To make a further view of the company even more complicated, GE recently said that it plans to prepay roughly $4.5 billion of pension payments over the next year and will offer lump-sum buyouts to about 100,000 former employees. This move is targeting a reduction in GE’s net debt and is expected to lower GE’s underfunded pension deficit by as much as $8 billion.
Unfortunately for GE shareholders, the company faces potential costs of more than $1 billion of jet engines thanks to the grounding of Boeing’s 737 Max fleet.
CFRA still carries a Buy rating on GE shares.
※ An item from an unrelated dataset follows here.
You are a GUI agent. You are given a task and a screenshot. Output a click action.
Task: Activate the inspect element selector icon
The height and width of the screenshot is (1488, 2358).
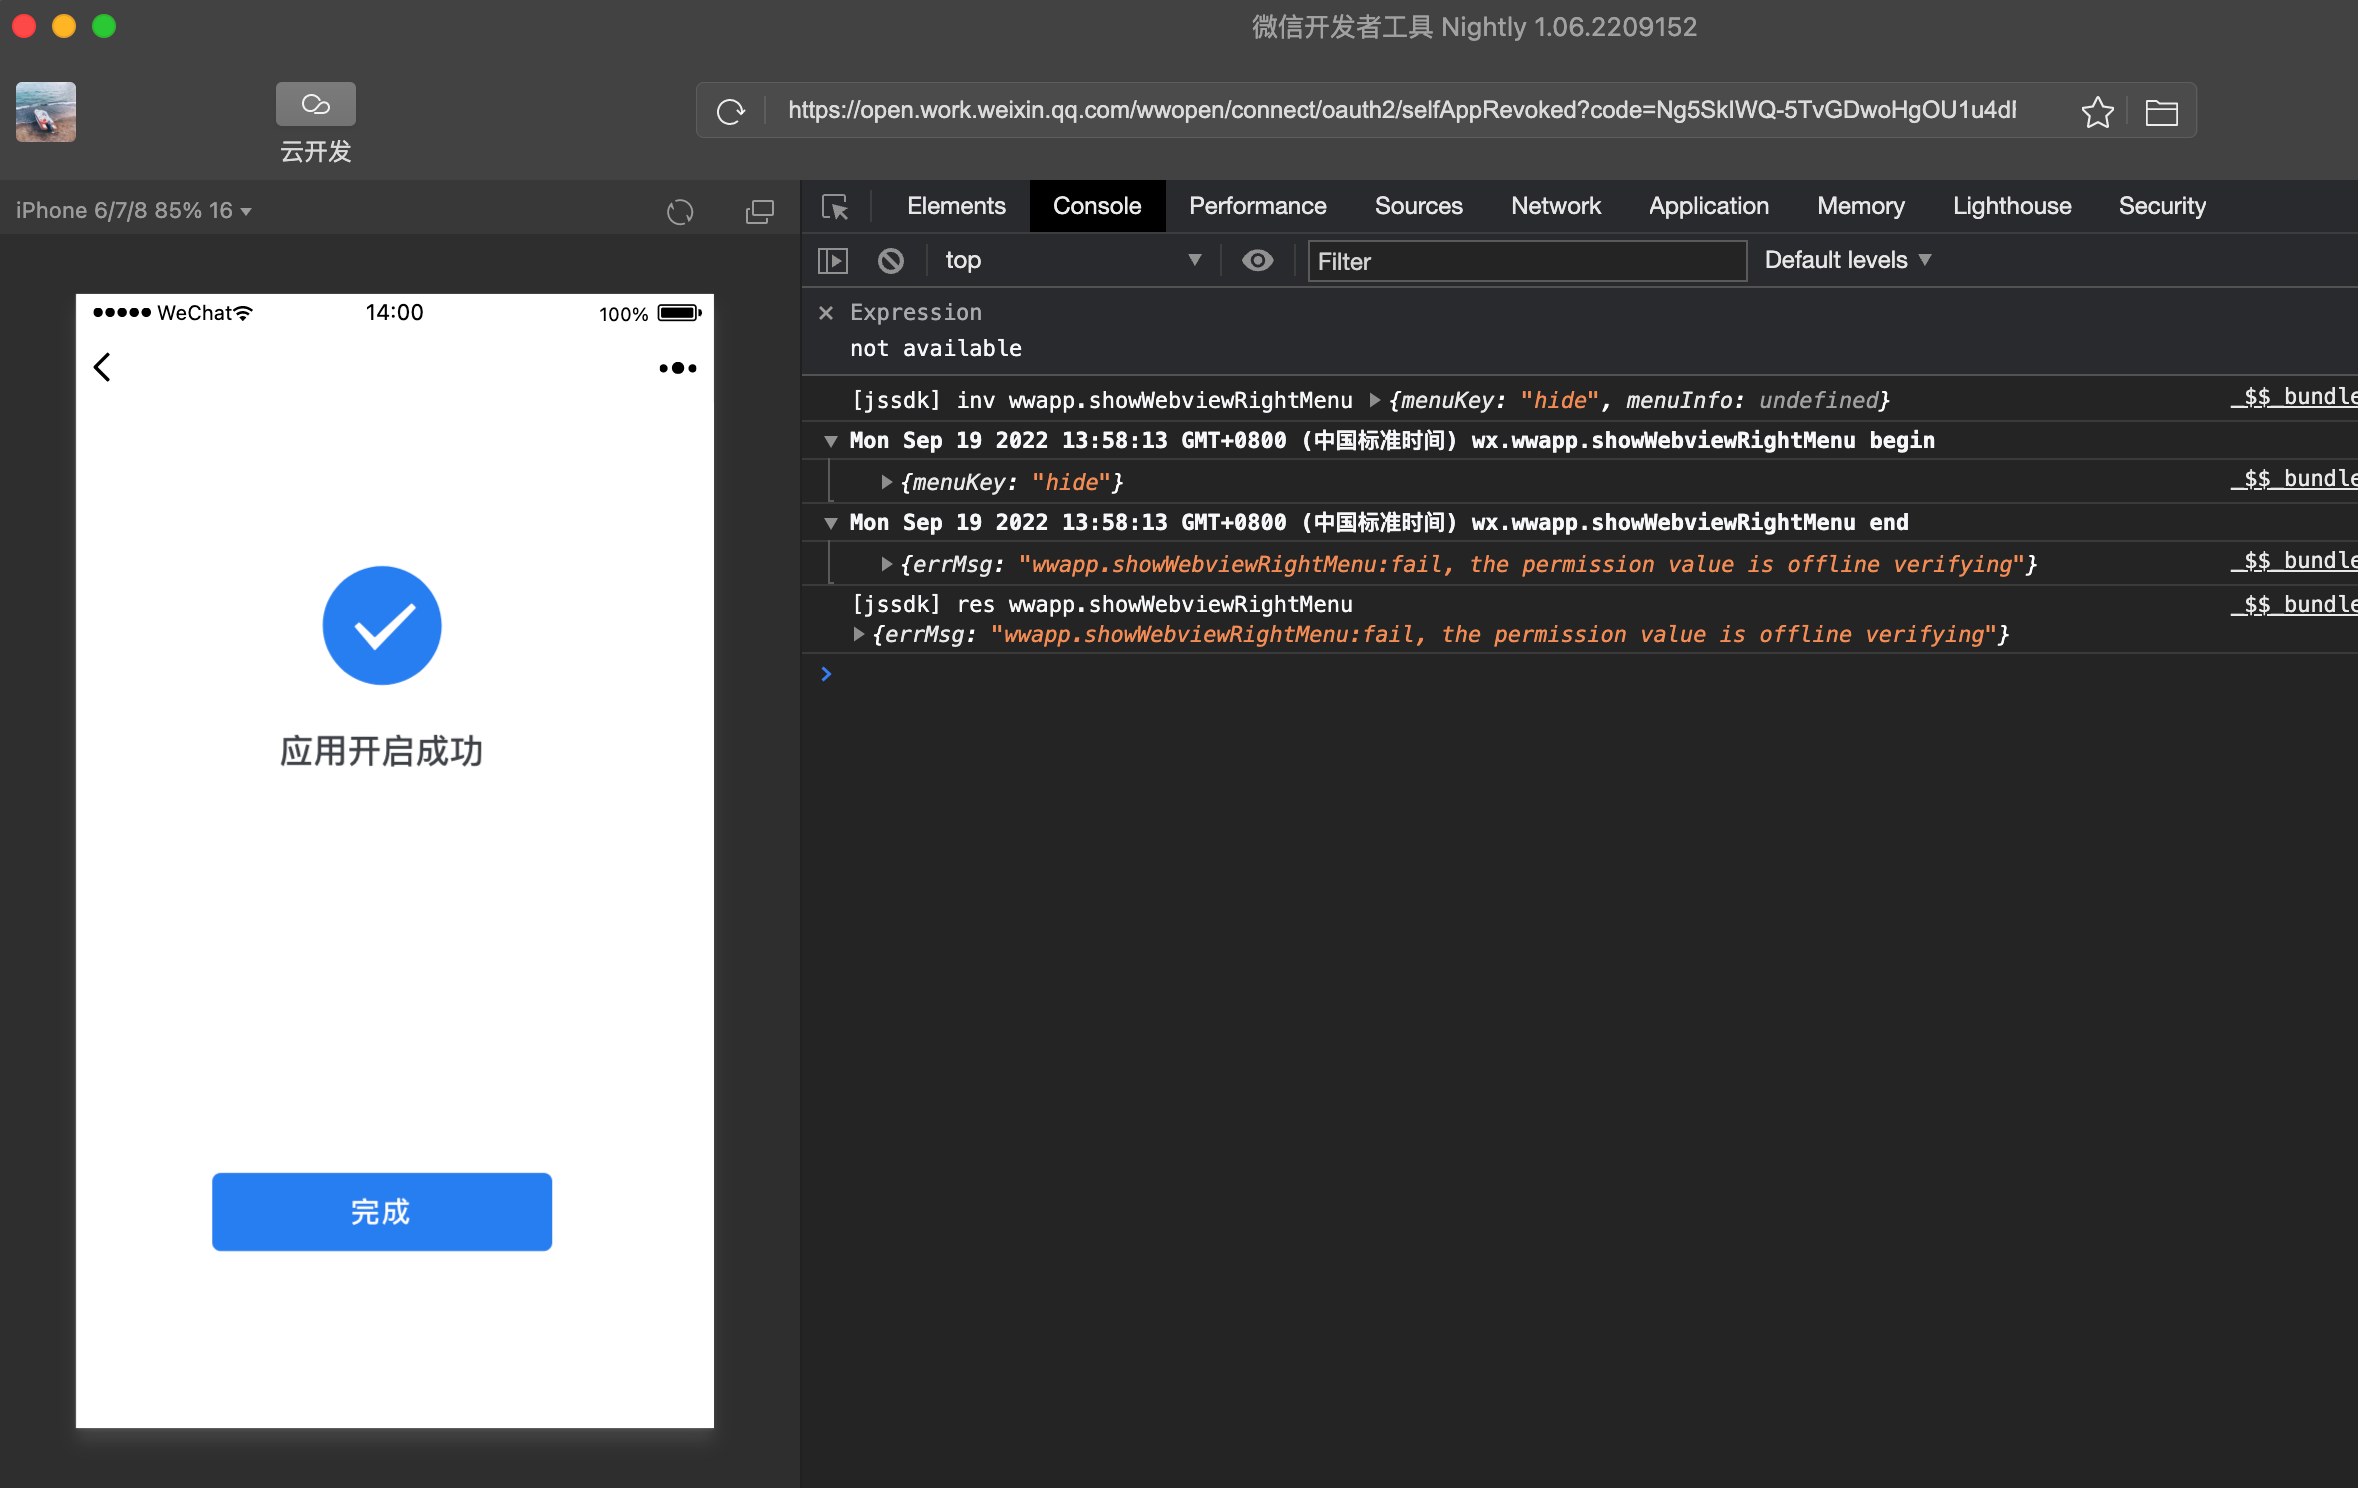pos(835,207)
CFRA sees its ongoing sales down about 4% this year and sees any strength in oil and gas offset by weakness in the Power unit. The firm pointed out that its backlog rose 11% to $396.5 billion in the prior quarter but saw that total orders were down 4% on asset sales. While power orders were down big, they were shown to be up 2% on an organic basis, and aviation orders last quarter were down 10% while health care orders were down 2%. Renewable revenues were up 35% and oil and gas orders rose 11%. With organic revenues up an expected 1% in 2020, CFRA sees EBITDA margin sagging on its slowdown in Power and as it continues to transition away from finance. CFRA sees GE’s EBITDA margin as 9.9% in 2019 and 12.4% in 2020 with an expectation that GE will take more restructuring charges over out as far as 20201.
Credit Suisse, which has a Neutral rating, is focused on the long-term care (LTC) review with a proprietary insurance model while also keying in with the firm’s teams that cover aerospace and defense and also alternative energy. Its own forecast is for minimal LTC funding requirements, versus about $4 billion as investor expectations and about $18 billion as referenced in a GE short-seller report. A note from Credit Suisse thinks a better understanding of the LTC liabilities could set a floor on its shares and provide some uplift on the quarter, but the firm thinks visibility into improving absolute free cash flow generation will be required to drive GE’s shares above its own expectations.
Overall, GE has outperformed the broad markets with the stock up about 25% year to date. However, in the past 52 weeks, the stock is actually down 20%.
Here’s what a few other analysts had to say about GE ahead of the report:
- RBC has a Buy rating with a $13 price target.
- JPMorgan has a Sell rating.
- Barclays has a Buy rating with a $12 price target.
- Credit Suisse has a Hold rating with an $11 price target.
- Morgan Stanley has an Equal Weight rating with a $10 price target.
- Citigroup has a Buy rating with a $14 price target.
- William Blair has a Buy rating.
Shares of GE were last seen at $9.02, with a 52-week range of $6.40 to $11.30. The consensus analyst price target is $10.11.